In article <Pine.LNX.4.44.0312281516060.21070-100000@xxxxxxxxxxxxxxxx>,
Joel Jaeggli <joelja@xxxxxxxxxxxxxxxxxxxx> wrote:

| on the low-end promise controllers (ie everything but the sx4000 and
| sx6000) it's not hardware raid, it's the driver doing raid in this case
| the promise fastrack driver. among other things their driver doesn't do
| raid 5, just 0 1 or 0+1. so software raid does raid 5 and more.
|
| to quote the config_blk_dev_ataraid:
|
| CONFIG_BLK_DEV_ATARAID:
| âSay Y or M if you have an IDE Raid controller and want linux
| âto use its softwareraid feature. You must also select an
| appropriate for your board low-level driver below.
|
| âNote, that Linux does not use the Raid implementation in BIOS, and
| âthe main purpose for this feature is to retain compatibility and
| âdata integrity with other OS-es, using the same disk array. Linux
| âhas its own Raid drivers, which you should use if you need better
| âperformance.
|
| I've also had two if the higher-end promise sx6000's and the suffering I
| incurred making them work with the i2o drivers particularly when promise
| revised the bioses on those cards means I can't recomend them for much.
|
| > raid instead, what would be the CPU overhead?
|
| The linux software raid layer is actually faster under most circumstances
| the hardware raid controllers, doing raid5. but since the promise can't
| actually do that (raid 5) anyway it's hard to compare them directly. the
| 3ware cards in my experience result in lower cpu utilization for i/o but
| there hardware tops out at 80-145MB/s depending on model and we have
| software raid subsystems that go faster than that at the expense of some
| of the rather bountiful cpu we have in those boxes.

The problem with the Linux software RAID is that's in the kernel. So if
the boot disk dies you don't get to boot and use the kernel.
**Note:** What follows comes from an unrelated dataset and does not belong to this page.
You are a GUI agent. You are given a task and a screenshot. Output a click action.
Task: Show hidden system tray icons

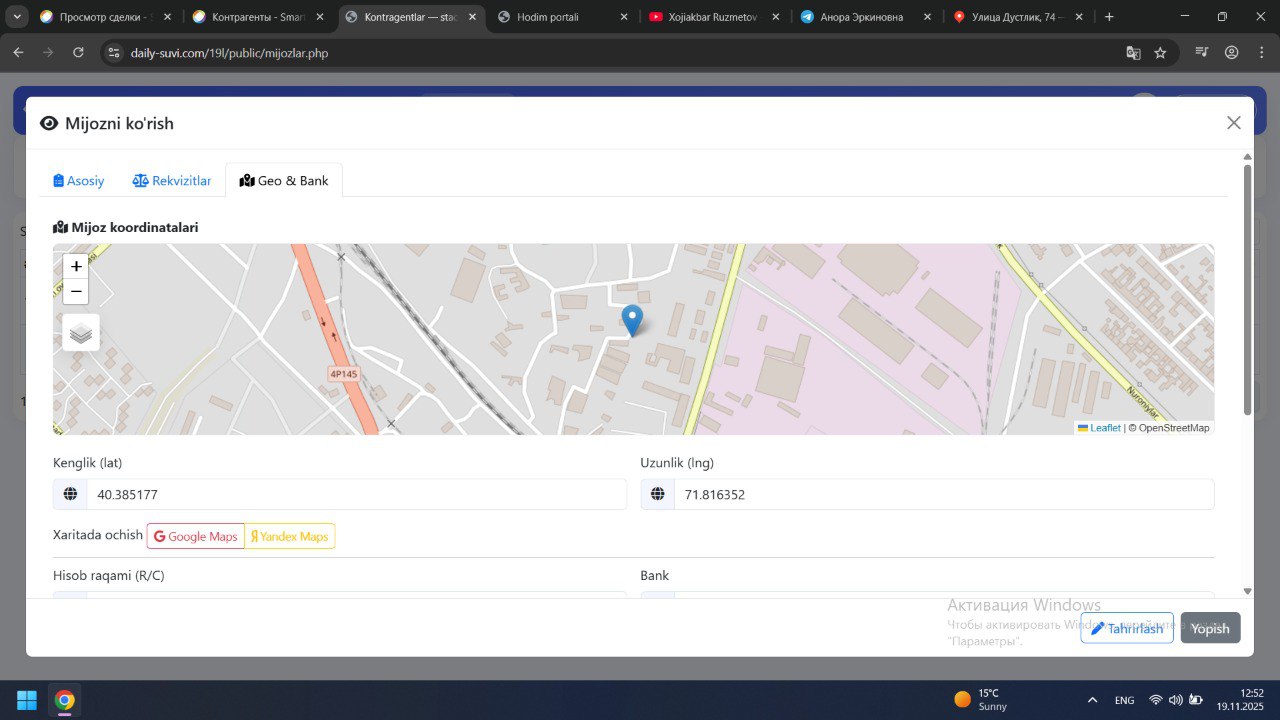pos(1092,700)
With the
controller RAID you do use the the RAID-1 copy, and boot, and sometimes
that's the feature which counts more than all the rest.

Now if you run LinuxBIOS you CAN do this all yourself, but unless you do
there are still some reliability issues.

Also note that if you do mirroring you use twice as much disk buffer
space to queue two writes, which could impact the performance in a low
memory system. That's theory, I haven't benchmarked.

Promise used to make a little adaptor which did RAID-1 on two drives and
made them look like one. This was not at the controller as I recall, but
in the cable, where the data was split. That would give boot reliability
without losing a device pair, but I have no idea how well it worked
other than in a demonstration.
--
bill davidsen <davidsen@xxxxxxx>
CTO, TMR Associates, Inc
Doing interesting things with little computers since 1979.